Jan Ammann nimmt uns mit durch Das ganze schrecklich schöne Leben, ein sowohl dem Künstler als auch dem Publikum sehr zu Herzen gehender Titel, der auch noch perfekt in die vorweihnachtliche Stimmung passt.

Und dann trifft uns die geballte Ladung Weihnachten, denn Pia Douwes liebt Weihnachtslieder. Silver Bells als Duett der beiden Ausnahmekünstler, und ein urkomisches Santa Baby, in dessen Verlauf Pia Douwes durch die Publikumsreihen schlendert, auf den Schößen diverser – um Fassung ringender – Herren landet und sie dann schließlich noch  einen Konzertgast entdeckt, der, wie sie entzückt konstatiert, auch noch wie Santa Claus aussieht.

Es pocht laut an der Seitentüre der Bühne “Post für Pia” – Jan Post-Am-mann übergibt einen Packen Papier an Pia, was sich als ca. 8-10m lange Papierrolle herausstellt, mit allen Texten und Noten für das nun anstehende Medley mit allen amerikanischen Weihnachtsklassikern. Zum großen Amüsement des Publikums wird diese Papierrolle flugs über die ganze Breite des Bühnenrands ausgelegt. Und nun? Ein offenbar mit kleinen Rollen ausgestatteter Schlitten hat seinen großen Auftritt – anmutig doch äußerst pragmatisch rafft Frau Douwes ihr wunderschönes rotplissiertes Abendkleid zusammen und nimmt auf dem Schlitten Platz, neben ihr platziert sich Jan Ammann und natürlich werden sodann auch gleich noch die obligatorischen Weihnachtsmannmützchen aufgesetzt. Und so hoppeln die Künstler auf ihrem ganz speziellen Sleigh Ride von Lied zu Lied der vor ihnen auf dem Boden liegenden Mega-Notenblätter. Zu köstlich! Sowohl die Künstler als auch das Publikum haben einen Riesenspaß bei diesem Medley – das leider viel zu schnell vorüber ist, und mit anhaltendem lauten Jubel bedacht wird.

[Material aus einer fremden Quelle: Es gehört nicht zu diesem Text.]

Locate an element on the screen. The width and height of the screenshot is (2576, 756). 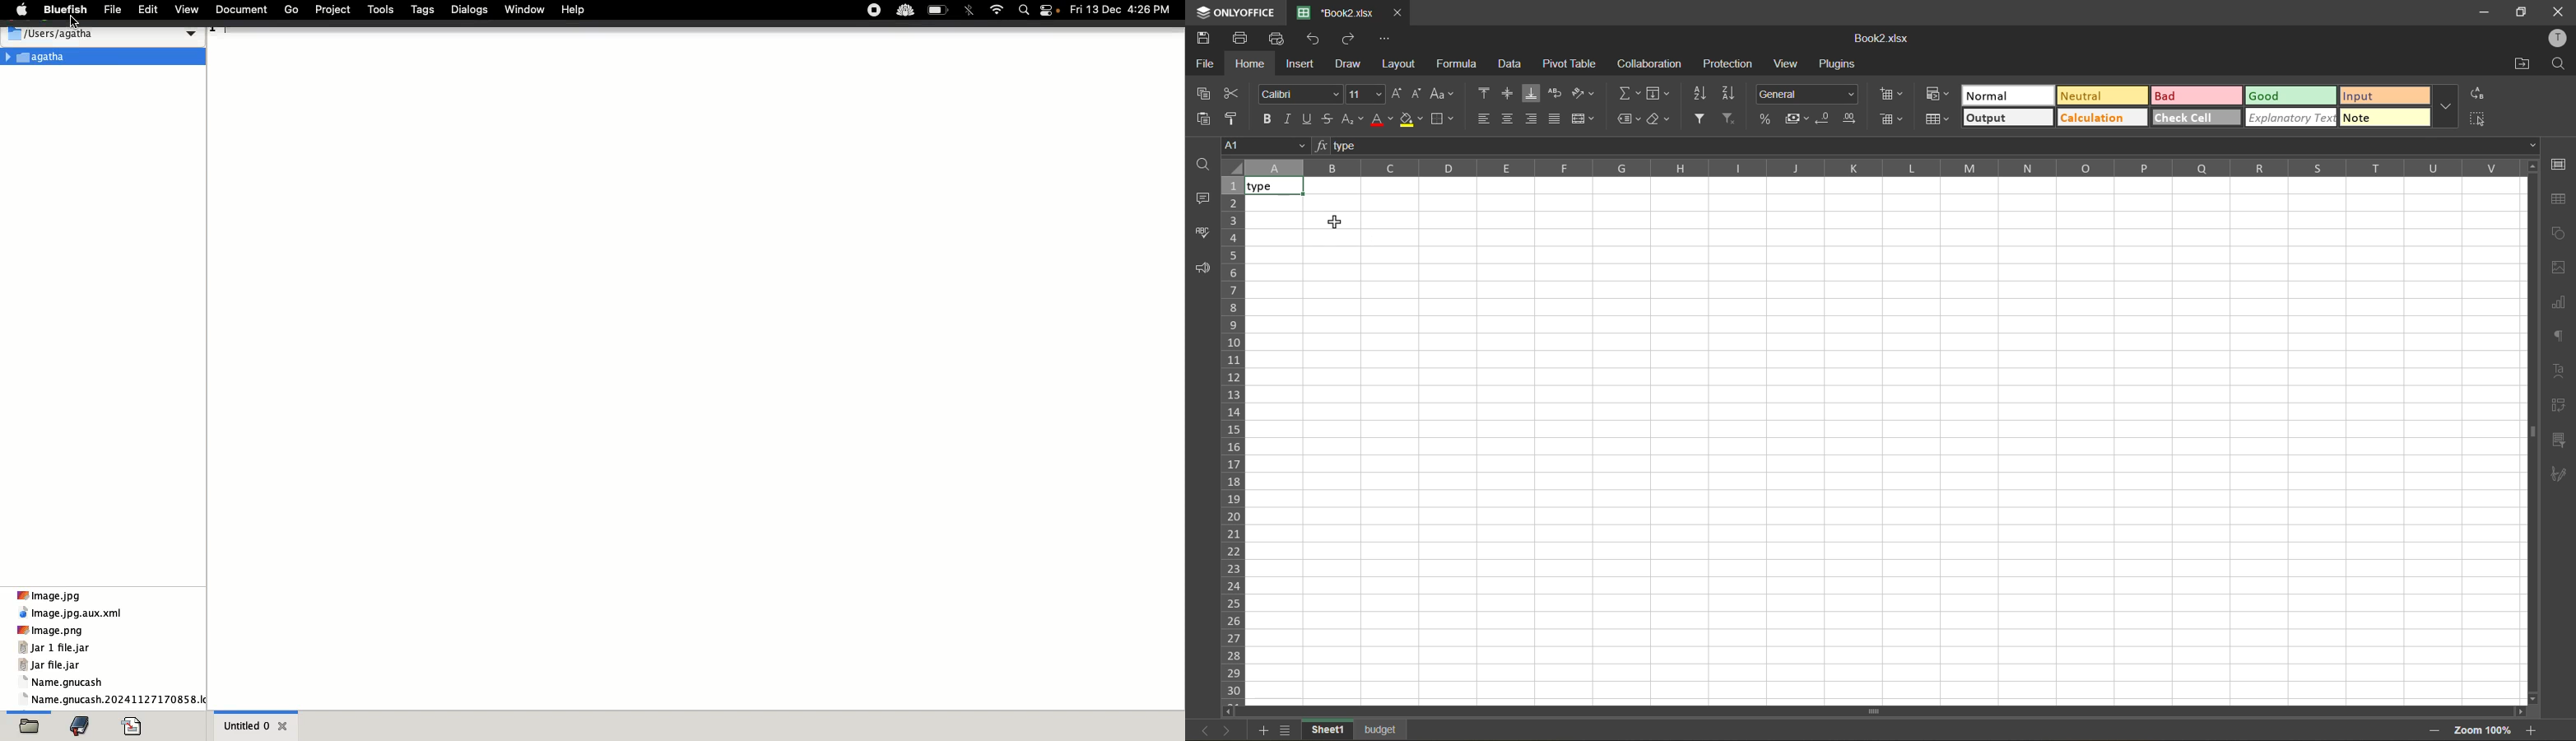
font color is located at coordinates (1382, 120).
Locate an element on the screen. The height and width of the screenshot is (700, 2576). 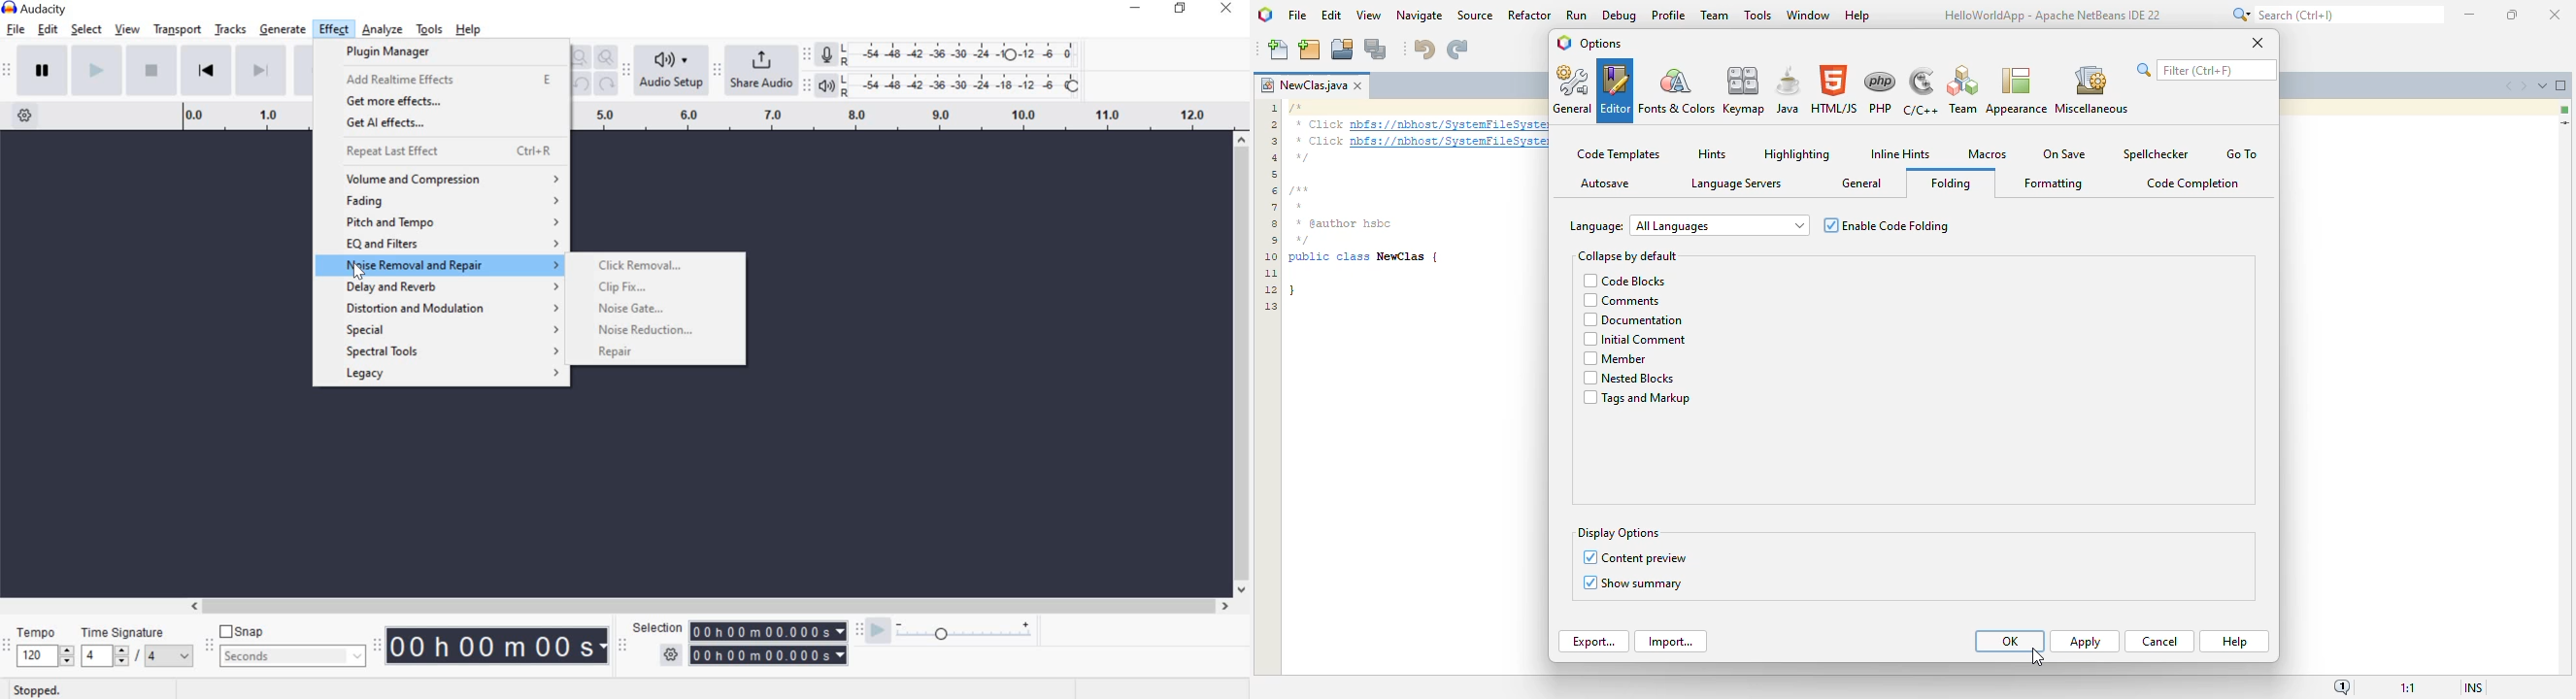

Getuschel der Künstler – nanu? Hat Pia wohl doch offensichtlich bei der Reise durch ihre Musicalerfolge glatt “Rebecca” vergessen… “stell Dir vor, Mrs. Danvers hat auch Weihnachten…”. Und schon kommt es, das Titellied dieses großartigen Musicals.

Schlussapplaus, frenetischer Jubel. Aber natürlich gibt es noch Zugaben. Jetzt kommt das eingangs schon erwähnte gemütliche rote Sofa zum Einsatz. Wir wohnen einer sehr netten Verführungsszene bei, Baby it’s cold outside. Pia gibt sich mädchenhaft-zickig und will nach Hause, Jan versucht mit allen Regeln der Kunst, sie zum Bleiben zu bewegen – unter anderem mithilfe von Rotwein und gedimmtem Licht. Diese Bemühungen sind tatsächlich von Erfolg gekrönt, denn zum Ende dieser launigen Nummer hin liegt Pia bereits – die Waffen streckend – in Jans Armen. Dieser fühlt sich – wen wundert’s – beobachtet…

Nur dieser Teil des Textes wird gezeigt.